Betty Barclay wurde 1955 von Max Berk gegründet und hat heute seinen Sitz in Nußloch. Max Berk ist aber bereits seit 1938 in der Textilbranche tätig.
Unter dem Markennamen Betty Barclay wird Damenbekleidung vertrieben. Parfüm, Taschen, Uhren, Schmuck und Brillen werden über Produktlizenzen vertrieben.

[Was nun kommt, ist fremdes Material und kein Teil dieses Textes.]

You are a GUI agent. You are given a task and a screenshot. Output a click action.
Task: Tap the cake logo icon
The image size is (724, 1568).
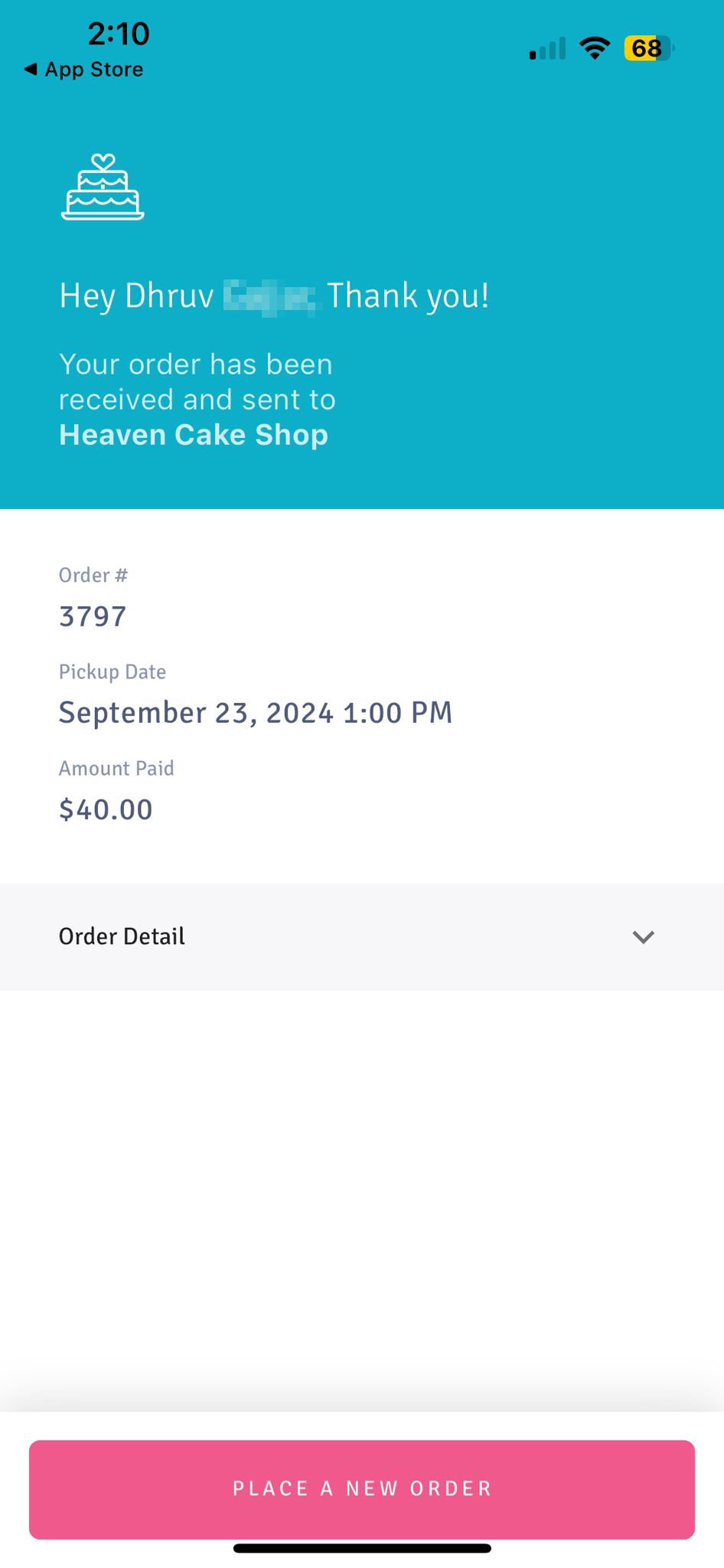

Im Laufe der Zeit wurden weitere Marken für weitere Vertriebslinien geschaffen. 1961 wurde die Marke Vera Mont in Frankreich gegründet und seit 1968 gibt es die Marke Gil Bret. 1972 wird das Label BETTY BARCLAY für die exklusive Nutzung weltweit erworben. 1986 erreicht BETTY BARCLAY in der Damenoberbekleidung den höchsten Bekanntheitsgrad einer inländischen Marke. Seit 1987 gibt es den ersten Betty Barclay Shop und 1991 übernahm Jürgen H. Winter die Führung der Unternehmensgruppe als geschäftsführender Gesellschafter. 1992 kam es zur ersten Lizenzvergabe BETTY BARCLAY Fragrances und 1996 folgte die Lizenzvergabe BETTY BARCLAY Shoe Fashion. 1997 kam es zur Lizenzvergabe BETTY BARCLAY Accessoires und außerdem ist BETTY BARCLAY offizieller Ausstatter der Eiskunstlauf Weltmeisterschaft in Lausanne. 1999 wird BETTY BARCLAY “Brand of the year”, verliehen durch Drapers Record, Großbritannien. 2004 gab es die Lizenzvergabe BETTY BARCLAY Eyewear und BETTY BARCLAY Watches. 2005 feiert Betty Barclay sein 50 Jähriges Jubiläum und die Lizenz BETTY BARCLAY Bodywear wird vergeben. 2007 erreicht BETTY BARCLAY einen Bekanntheitsgrad von 78% (Quelle: Spiegel Outfit Studie 2007). Seit 2000 ist BETTY BARCLAY immer wieder offizieller Ausstatter der deutschen Damen-Olympiamannschaft.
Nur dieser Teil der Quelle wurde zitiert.